A consciência do autor, no momento da escrita, e a do leitor, encontram-se em uma relação de escrita e leitura. Ou seja, a mente do leitor é o palco em que entidade mentais se apresentam e o eu do leitor empático se confunde com o eu existente na obra lida. (POULET, 1976, p. 74, 75, 76).
Dessa interação surge uma terceira consciência, um terceiro ser, que é a fusão entre o eu da obra e o eu leitor. Se basear apenas no que o texto diz e não em críticos, estudiosos, influências filosóficas etc, é o que o crítico literário Leo Spitzer faz para interpretar o poema O êxtase, de John Donne, "preferi acreditar no que o poeta diz de inicio, com voz inconfundivelmente verídica, sobre a beleza e a realidade do ekstasis espiritual." (SPITZER. 2003, p. 54).
Se a relevância estivesse na biografia do autor, em sua hereditariedade, genética e assim por diante, a obra machadiana não teria sido reconhecida em seu tempo, pois Machado era mulato, isso em uma sociedade escravocata. Não era de boa aparência e não tinha saúde. Era raquítico, míope, epilético.
Mas em que residia a valoração da obra de Machado? Nas histórias singulares, extraordinárias? Não necessariamente.
Um dos maiores sucessos de Machado é Dom Casmurro: um homem velho e recluso que relembra sua vida com sua falecida esposa com a certeza de que foi traído, porém sem a comprovação do flagrante.
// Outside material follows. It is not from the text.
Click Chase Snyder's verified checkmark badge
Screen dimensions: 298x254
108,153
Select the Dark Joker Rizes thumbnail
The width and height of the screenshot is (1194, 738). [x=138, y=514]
O que tem de novo nesse tipo de situação? Nada de extraordinário. E sobre o tema? Adultério, suspeitas, ciúmes. Seriam esses temas originais? Claro que não, são temas comuns.
Quais seriam os parâmetros para um juízo de valor? De certo na estrutura, no enredo, a maneira de narrar, a organização, coerência, dinâmica, lógica interna da obra. Embora o contexto histórico ou em que situação a obra foi escrito sejam interessantes para uma melhor compreensão, entendimento do texto, em alguns casos, até mesmo informações sobre o autor, tais informações não devem servir de critério para empregar um juízo de valor sobre a obra.
De acordo com o filósofo, hermenêutico e psicólogo Wilhelm Dilthey, se por um lado, para o leitor compreender a obra, basta acessar o outro dentro da obra; por outro lado, para essa compreensão deixar de ser meramente particular e passar a ser uma interpretação reconhecida, precisa de um procedimento técnico objetivo, ou seja, hermenêutico, para assim dominar a arte da interpretação.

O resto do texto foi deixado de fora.